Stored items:
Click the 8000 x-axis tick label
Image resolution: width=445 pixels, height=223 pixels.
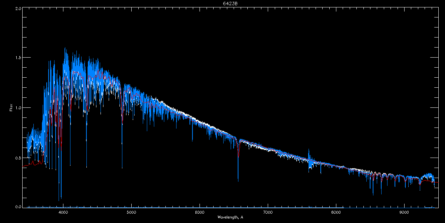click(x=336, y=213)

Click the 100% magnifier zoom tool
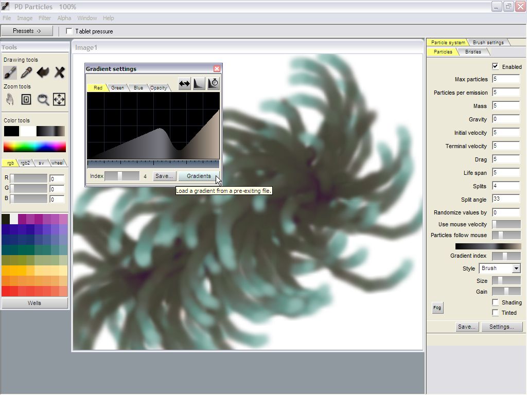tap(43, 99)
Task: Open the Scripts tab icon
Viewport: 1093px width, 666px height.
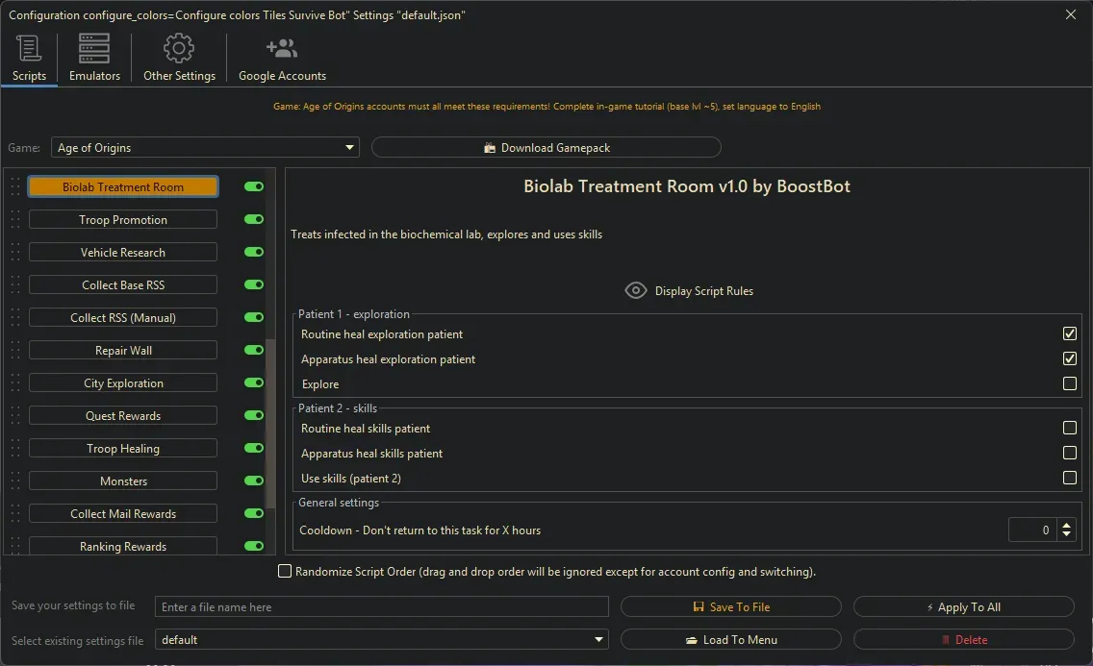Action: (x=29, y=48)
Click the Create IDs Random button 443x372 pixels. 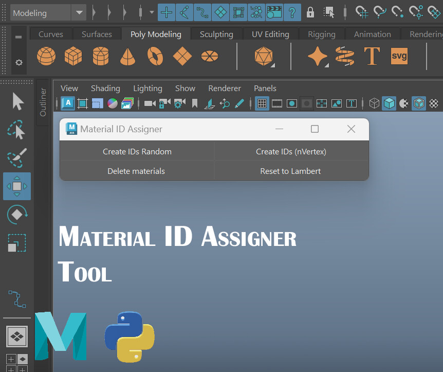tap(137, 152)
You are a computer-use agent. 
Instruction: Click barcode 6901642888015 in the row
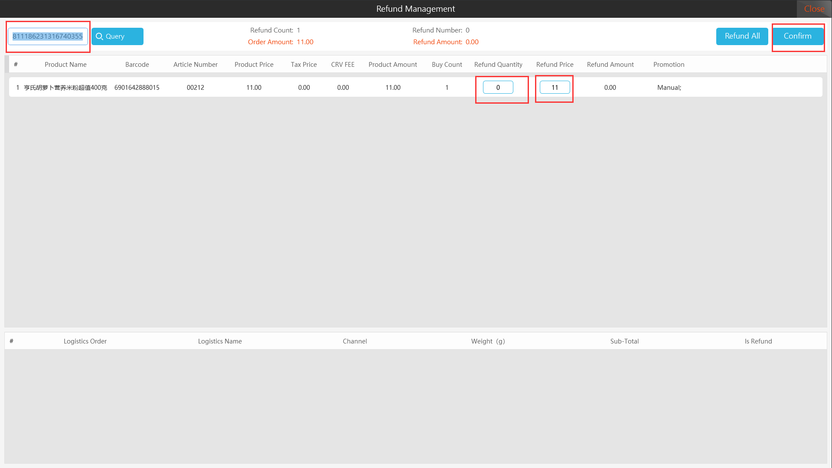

=== THE TASK ===
From the line containing "You are a computer-use agent." down to the last line of the data, print every line exactly and nothing else. Pictures stay out of the copy.

=== YOUR SOLUTION ===
You are a computer-use agent. 
Instruction: Click barcode 6901642888015 in the row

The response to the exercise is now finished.